Stress has been shown to be a major environmental contributor to cardiovascular diseases through its effects on blood pressure variability and cardiac function. The cellular stress response is characterized by the expression of specific heat stress genes (hsps), under the transcriptional control of heat shock transcription factors (HSTFs). The levels of hsp mRNA depend on the severity of the stress, with hstf1 acting as a stress sensor. The aim of this work was to evaluate the genetic contribution of the variability in hsp expression, and to identify its putative quantitative trait loci (QTL).
Twenty recombinant inbred rat strains (RIS) were studied. The animals underwent a standardized, identical 1 h immobilization stress in restraint cages, followed by 1 h of rest before sacrifice. Total RNA was extracted from the heart, kidneys and adrenals, and the mRNA levels of hsp27, hsp70, hsp84, hsp86 and hsp105 were measured. The strain distribution pattern (SDP) of hsp expression was correlated with that of 475 polymorphic markers distributed throughout the RIS genome. A polymorphism of rat hstf1 in RIS was used for its mapping in RIS.

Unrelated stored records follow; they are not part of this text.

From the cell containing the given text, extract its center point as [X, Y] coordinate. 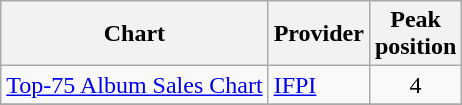
Chart [134, 34]
Peakposition [415, 34]
Top-75 Album Sales Chart [134, 85]
IFPI [318, 85]
Provider [318, 34]
4 [415, 85]
Detect which cell encompasses the target text, then output its [x, y] center coordinate. 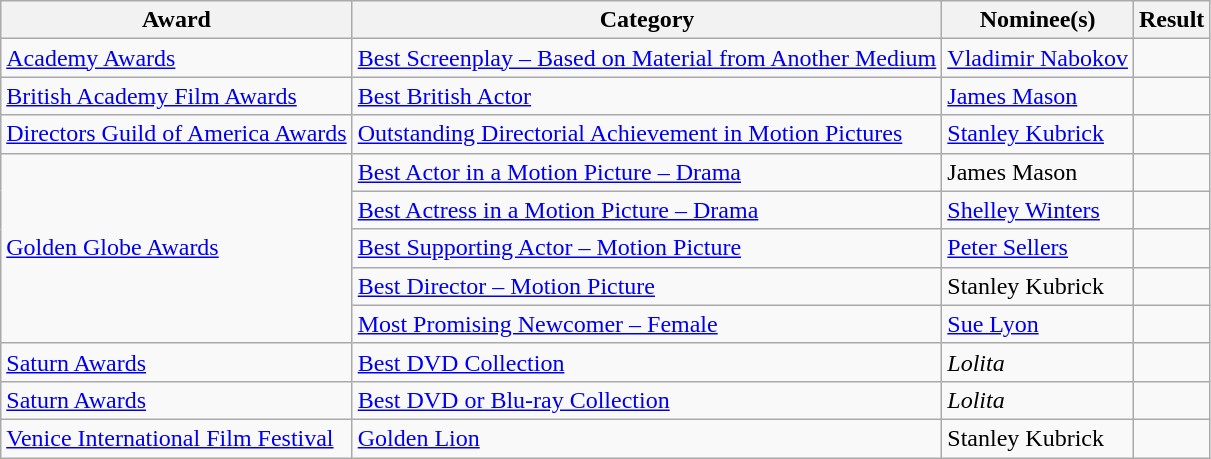
Shelley Winters [1038, 210]
Outstanding Directorial Achievement in Motion Pictures [647, 134]
Directors Guild of America Awards [176, 134]
Best Supporting Actor – Motion Picture [647, 248]
Academy Awards [176, 58]
Best Actress in a Motion Picture – Drama [647, 210]
Best Actor in a Motion Picture – Drama [647, 172]
Best DVD Collection [647, 362]
Best Screenplay – Based on Material from Another Medium [647, 58]
Most Promising Newcomer – Female [647, 324]
Peter Sellers [1038, 248]
Nominee(s) [1038, 20]
Sue Lyon [1038, 324]
Vladimir Nabokov [1038, 58]
Best British Actor [647, 96]
Result [1171, 20]
British Academy Film Awards [176, 96]
Category [647, 20]
Venice International Film Festival [176, 438]
Best Director – Motion Picture [647, 286]
Best DVD or Blu-ray Collection [647, 400]
Golden Lion [647, 438]
Golden Globe Awards [176, 248]
Award [176, 20]
From the cell containing the given text, extract its center point as (X, Y) coordinate. 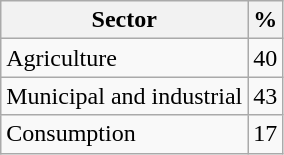
17 (266, 134)
40 (266, 58)
% (266, 20)
43 (266, 96)
Agriculture (124, 58)
Consumption (124, 134)
Municipal and industrial (124, 96)
Sector (124, 20)
Output the (x, y) coordinate of the center of the cell containing the given text.  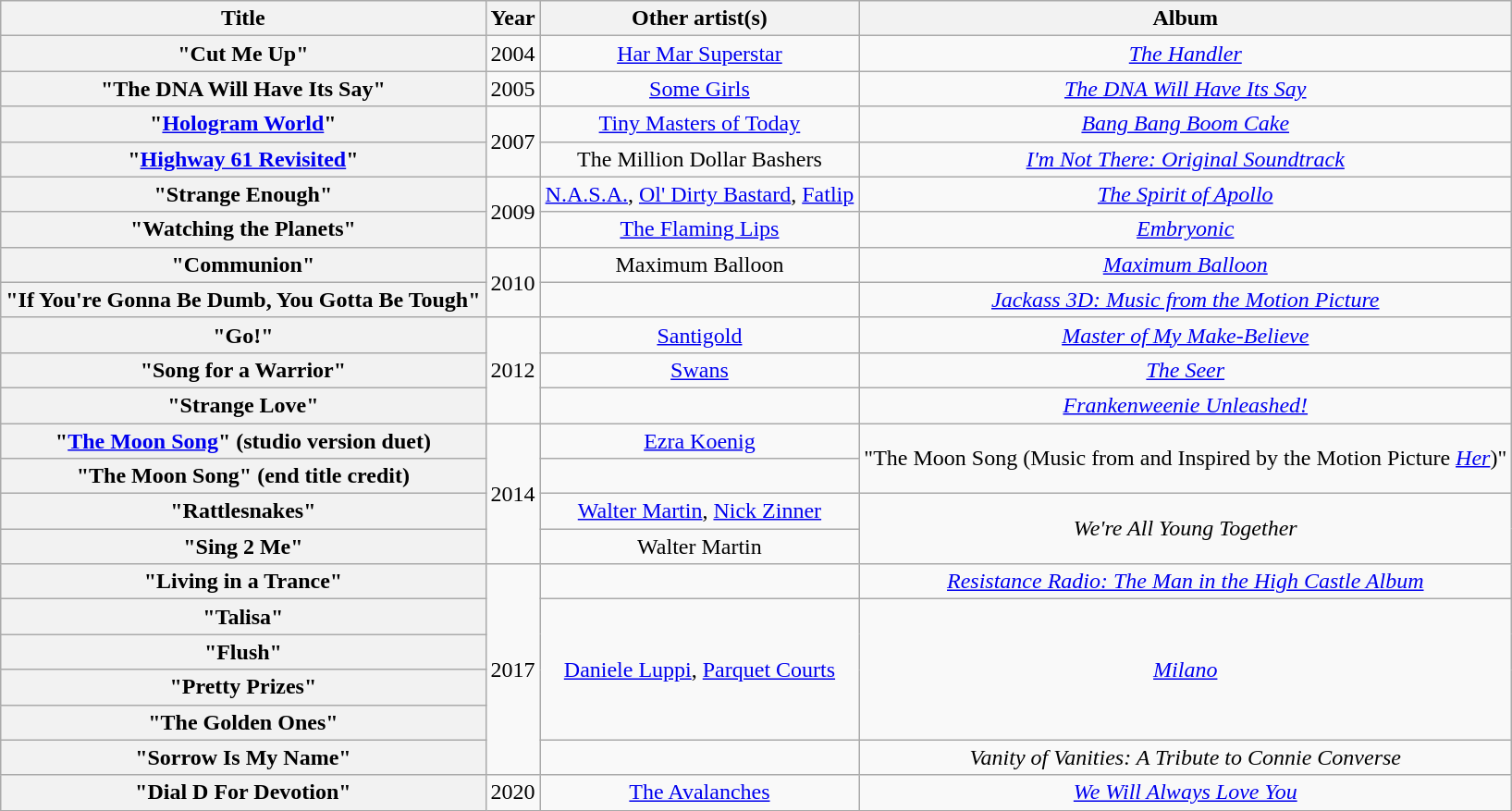
"Flush" (243, 652)
"Go!" (243, 335)
"Communion" (243, 264)
I'm Not There: Original Soundtrack (1186, 159)
Album (1186, 18)
Title (243, 18)
"Strange Love" (243, 405)
The Handler (1186, 54)
"If You're Gonna Be Dumb, You Gotta Be Tough" (243, 300)
"Cut Me Up" (243, 54)
The Million Dollar Bashers (699, 159)
Daniele Luppi, Parquet Courts (699, 670)
The Flaming Lips (699, 229)
The Avalanches (699, 793)
Some Girls (699, 89)
"The Golden Ones" (243, 722)
2014 (512, 494)
N.A.S.A., Ol' Dirty Bastard, Fatlip (699, 194)
Year (512, 18)
2004 (512, 54)
Jackass 3D: Music from the Motion Picture (1186, 300)
The Seer (1186, 370)
Vanity of Vanities: A Tribute to Connie Converse (1186, 757)
Walter Martin (699, 547)
Santigold (699, 335)
"Dial D For Devotion" (243, 793)
Bang Bang Boom Cake (1186, 124)
"Song for a Warrior" (243, 370)
"The Moon Song" (studio version duet) (243, 441)
We're All Young Together (1186, 529)
Swans (699, 370)
"The Moon Song (Music from and Inspired by the Motion Picture Her)" (1186, 459)
Walter Martin, Nick Zinner (699, 511)
2017 (512, 670)
Ezra Koenig (699, 441)
"Watching the Planets" (243, 229)
We Will Always Love You (1186, 793)
Tiny Masters of Today (699, 124)
"The DNA Will Have Its Say" (243, 89)
"Strange Enough" (243, 194)
The Spirit of Apollo (1186, 194)
Resistance Radio: The Man in the High Castle Album (1186, 582)
Frankenweenie Unleashed! (1186, 405)
2012 (512, 370)
The DNA Will Have Its Say (1186, 89)
"Sing 2 Me" (243, 547)
2010 (512, 282)
"Highway 61 Revisited" (243, 159)
Har Mar Superstar (699, 54)
Master of My Make-Believe (1186, 335)
"Rattlesnakes" (243, 511)
Other artist(s) (699, 18)
"Sorrow Is My Name" (243, 757)
2007 (512, 141)
Embryonic (1186, 229)
"Talisa" (243, 617)
2005 (512, 89)
"Living in a Trance" (243, 582)
"Hologram World" (243, 124)
"Pretty Prizes" (243, 687)
2009 (512, 212)
2020 (512, 793)
Milano (1186, 670)
"The Moon Song" (end title credit) (243, 476)
Locate the cell with the specified text and output its [x, y] center coordinate. 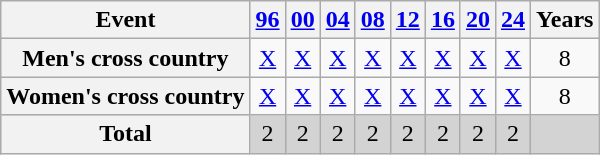
08 [372, 20]
00 [302, 20]
96 [268, 20]
16 [442, 20]
Years [565, 20]
04 [338, 20]
Women's cross country [126, 96]
24 [512, 20]
Total [126, 134]
Event [126, 20]
Men's cross country [126, 58]
12 [408, 20]
20 [478, 20]
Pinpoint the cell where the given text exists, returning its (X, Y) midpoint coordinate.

Despite an identical stress being applied to all strains, hsp expression showed up to a 12-fold gradient with little intra-strain variability, indicative of a strong genetic contribution to the trait. Heritability ranged from 50 to 77% for most hsp genes in the three target organs. The continuous SDP of stress gene expression indicated the polygenic nature of the trait. A common locus on chromosome 7 (at D7Cebrp187s3 marker) was consistently associated with all hsp expression in most of the organs [with a likelihood of odds (LOD) score of 3.0 for hsp27 expression]. We have mapped rat hstf1 on chromosome 7 at the same locus. Finally, the D4Mit19 marker was significantly associated with hsp84 expression in the heart (LOD score of 3.1).
Two loci were linked with the differential expression of HSPs in response to immobilization stress in target organs of RIS. The chromosome 7 locus unveiled for all HSPs could explain up to 42% of the observed interstrain variability of hsp levels in response to stress. We propose hstf1 as a positional candidate at this locus.